==== Data provided ====
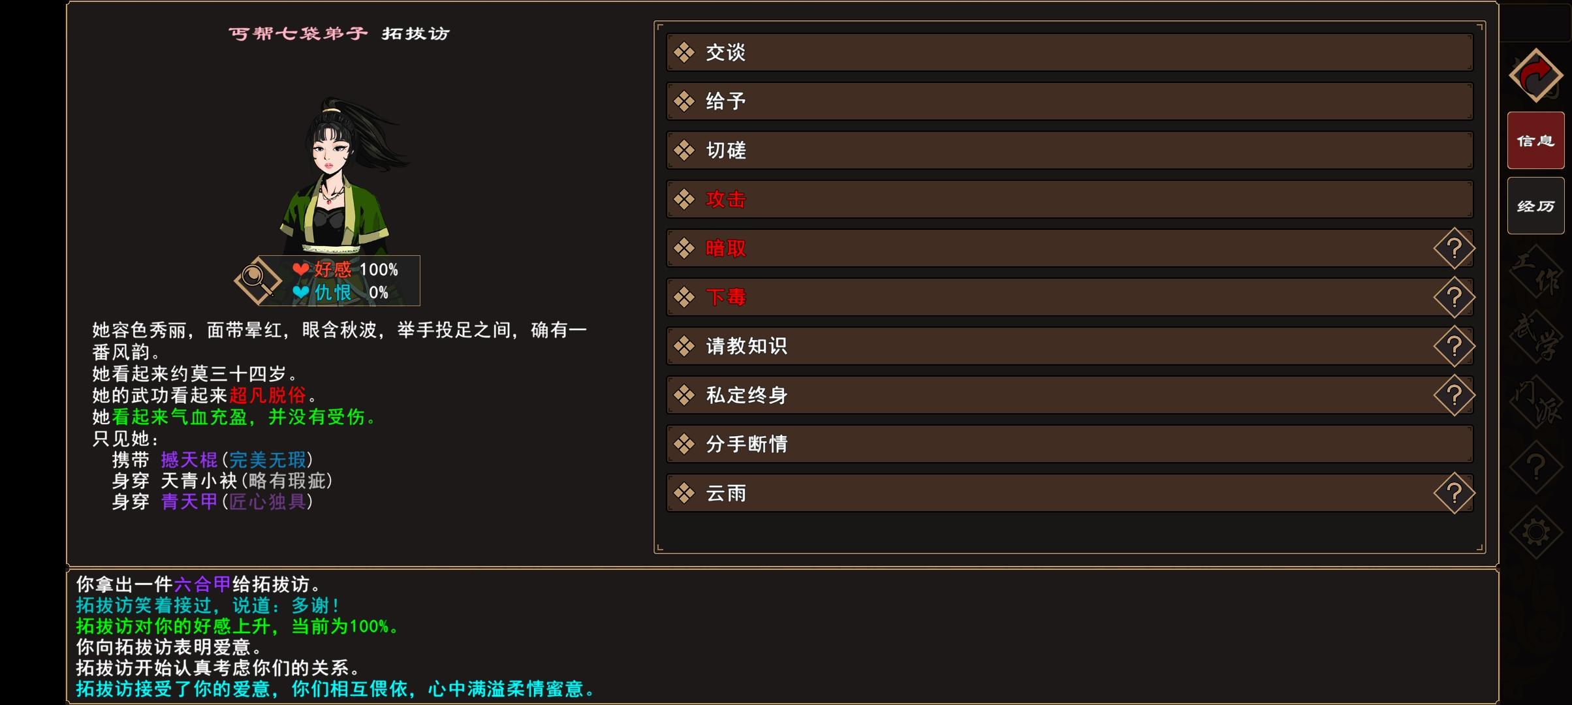The width and height of the screenshot is (1572, 705).
Task: Switch to the 经历 tab
Action: (x=1535, y=206)
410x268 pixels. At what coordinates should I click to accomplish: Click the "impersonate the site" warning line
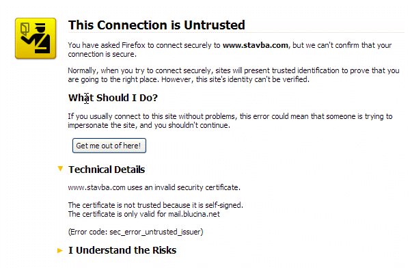tap(149, 125)
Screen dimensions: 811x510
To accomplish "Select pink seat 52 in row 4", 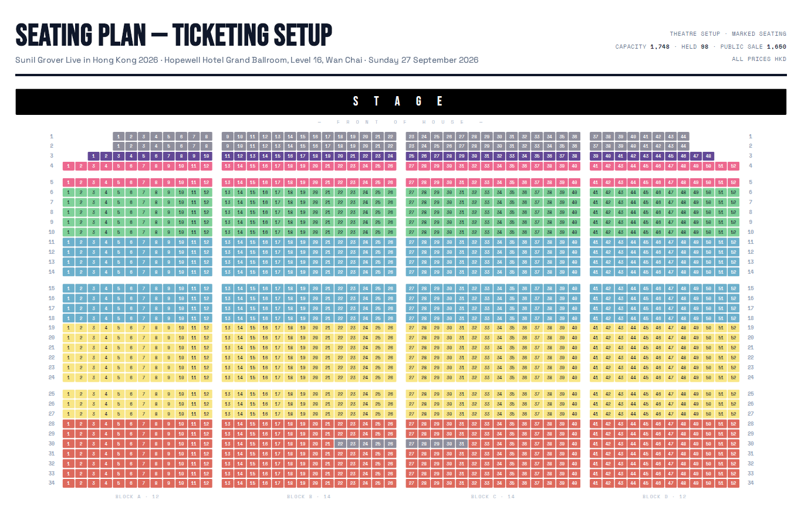I will 734,166.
====
What is expected => Rewrite the items as a numbered list, from the start of the items through the line that contains "tap(149, 125)", skipping blank lines. Omit the pictures from your list.

In response =>
1. The width and height of the screenshot is (1572, 705).
2. Task: Switch to the 经历 tab
3. Action: (x=1535, y=206)
4. 410x268 pixels. At what coordinates should I click to accomplish: Click the "impersonate the site" warning line
5. tap(149, 125)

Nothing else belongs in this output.